La afluencia de exlegisladores a puestos de trabajo como lobbistas de empresas aviva el cinismo de la población, y con razón. La extrema polarización política ha sembrado dudas sobre la credibilidad de cualquier esfuerzo del Congreso por supervisar al Poder Ejecutivo o a sus propios miembros. La incapacidad crónica del Congreso para promulgar leyes significativas también ha cedido el poder al Poder Ejecutivo, ya que los presidentes Obama, Trump y Biden han emitido un número históricamente elevado de órdenes ejecutivas de gran alcance.

Por último, está la creciente falta de respeto del público hacia los medios de comunicación. En cualquier sociedad abierta, los periodistas honestos y hábiles pueden exigir responsabilidades a las figuras públicas. Por desgracia, la polarización que infecta la política estadounidense se refleja en el mercado de las ideas. La carrera por la cuota de mercado dividida en segmentos ideológicos despoja a gran parte de los reportajes de su credibilidad para millones de estadounidenses, que ahora los consideran alas informativas de los partidos con los que se alinean la mayoría de sus reportajes. Las redes sociales amplifican entonces las divisiones partidistas al difundir desinformación que no cumple con los estándares de credibilidad de los medios de comunicación convencionales, hasta que la propia desinformación se convierte en noticia que los periodistas convencionales piden a los funcionarios públicos que comenten. Por todas estas razones, la Curva J de Estados Unidos tiene un aspecto diferente al de hace 30 años. Por un lado, no solo las instituciones estadounidenses han demostrado su resistencia a través de la agitación de Trump, sino que la riqueza y las ventajas tecnológicas de Estados Unidos en relación con la mayor parte del resto del mundo, incluidos sus aliados, han aumentado.
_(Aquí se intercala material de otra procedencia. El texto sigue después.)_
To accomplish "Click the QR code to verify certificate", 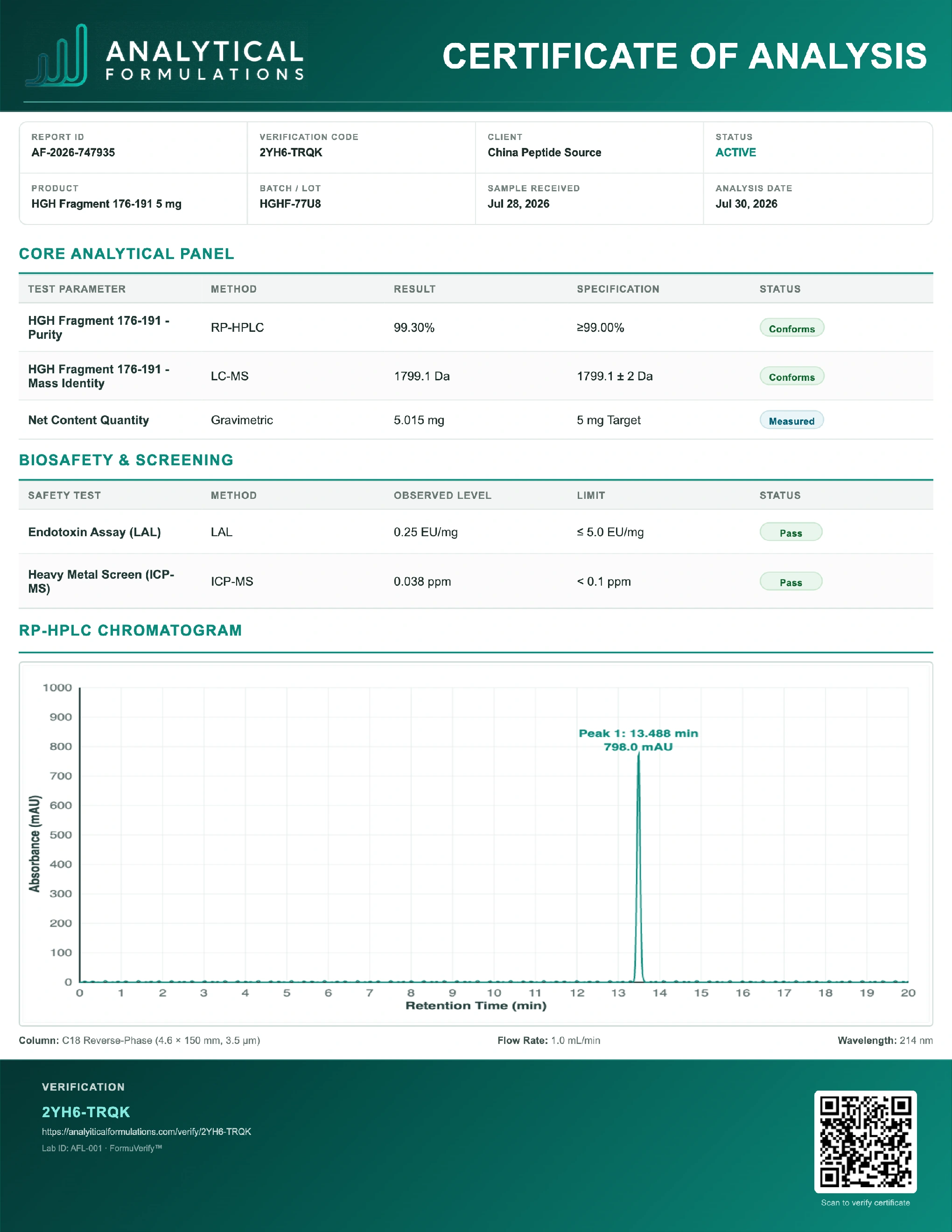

Estos aspectos positivos aumentan la estabilidad estadounidense en todos los niveles de apertura. Pero Estados Unidos se está convirtiendo claramente en una sociedad más polarizada, lo que crea un mayor grado de parálisis política, empujando al país hacia la derecha de la curva.

Estados Unidos no es el único país plagado de un electorado amargamente dividido, de cinismo público sobre los políticos, de desigualdades de riqueza, de periodismo partidista y de racismo estructural. Pero entre las democracias ricas del mundo, estos problemas son mayores en Estados Unidos. Y cuando la nación más poderosa e influyente de la Tierra se vuelve más dividida y disfuncional, eso hace que la falta de liderazgo global sea mucho peor. EE.UU. tiene que dar la vuelta a su caída en la Curva J rápidamente... o todos nosotros sufriremos las consecuencias.